Recast the part of the listing that opens with the line containing "Open the Wiki tab" and closes with the line containing "This screenshot has width=1389, height=868." as a Markdown table with columns headed Row and Line. Give each line its own numbered row and leave out blank lines.
┌─ DATA LINES
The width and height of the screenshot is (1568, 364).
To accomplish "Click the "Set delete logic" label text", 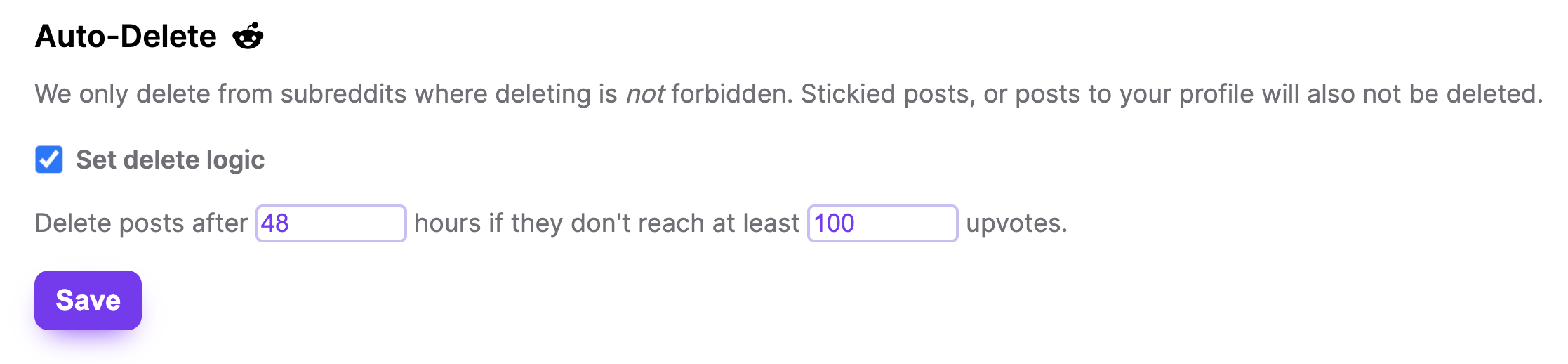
└─
┌─ DATA LINES
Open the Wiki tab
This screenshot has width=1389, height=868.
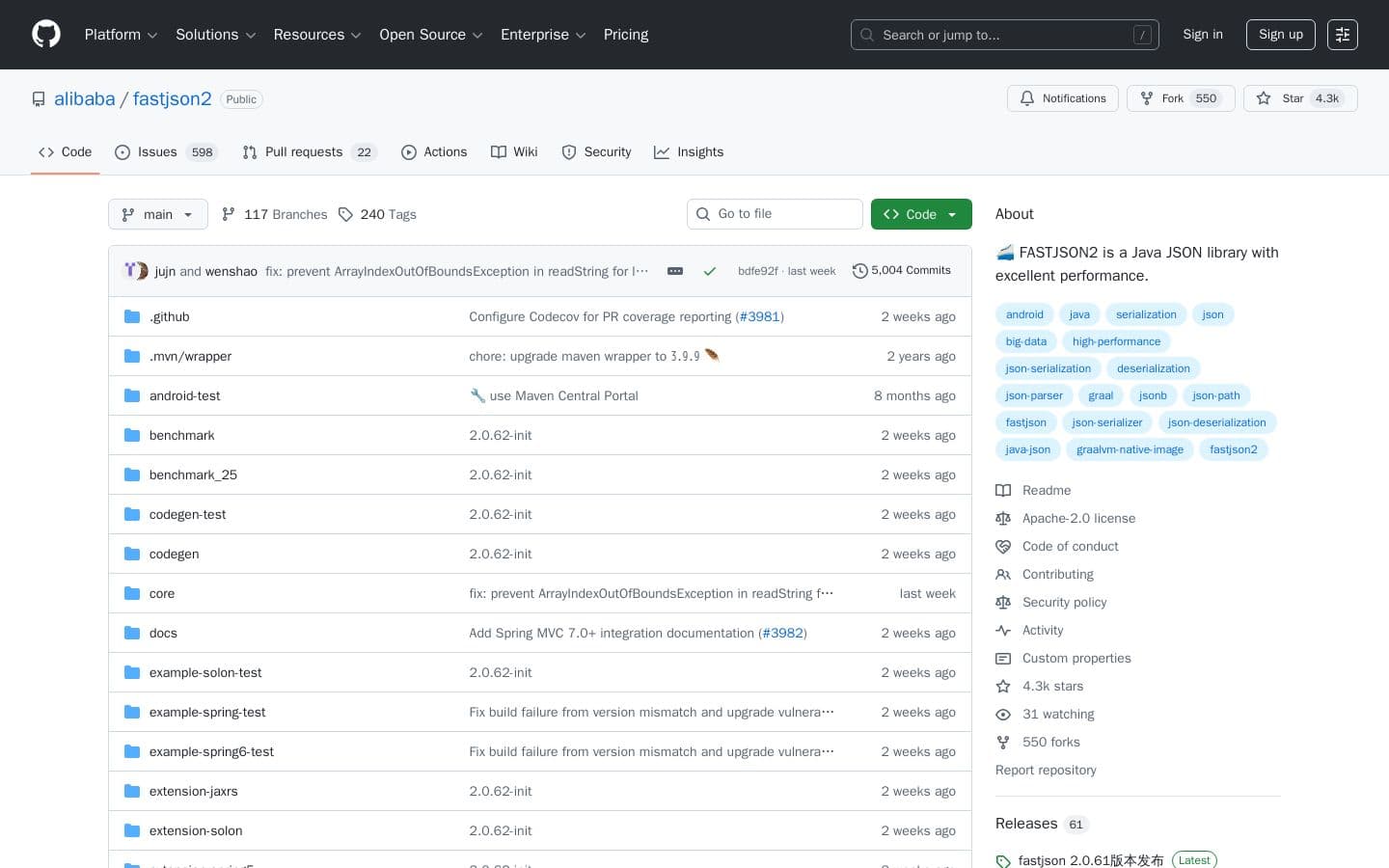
└─
┌─ DATA LINES
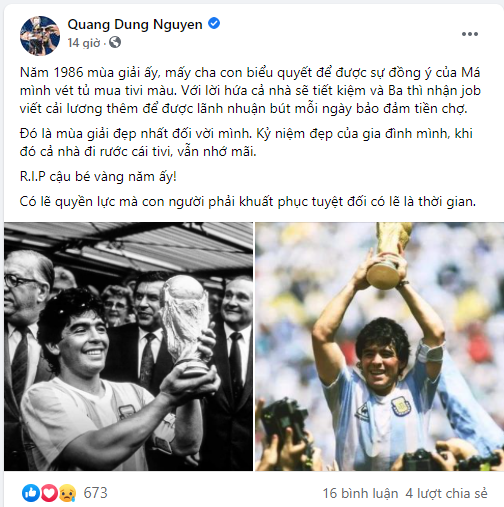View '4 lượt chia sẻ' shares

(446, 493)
└─
* _IN RESPONSE_
| Row | Line |
|---|---|
| 1 | Open the Wiki tab |
| 2 | This screenshot has width=1389, height=868. |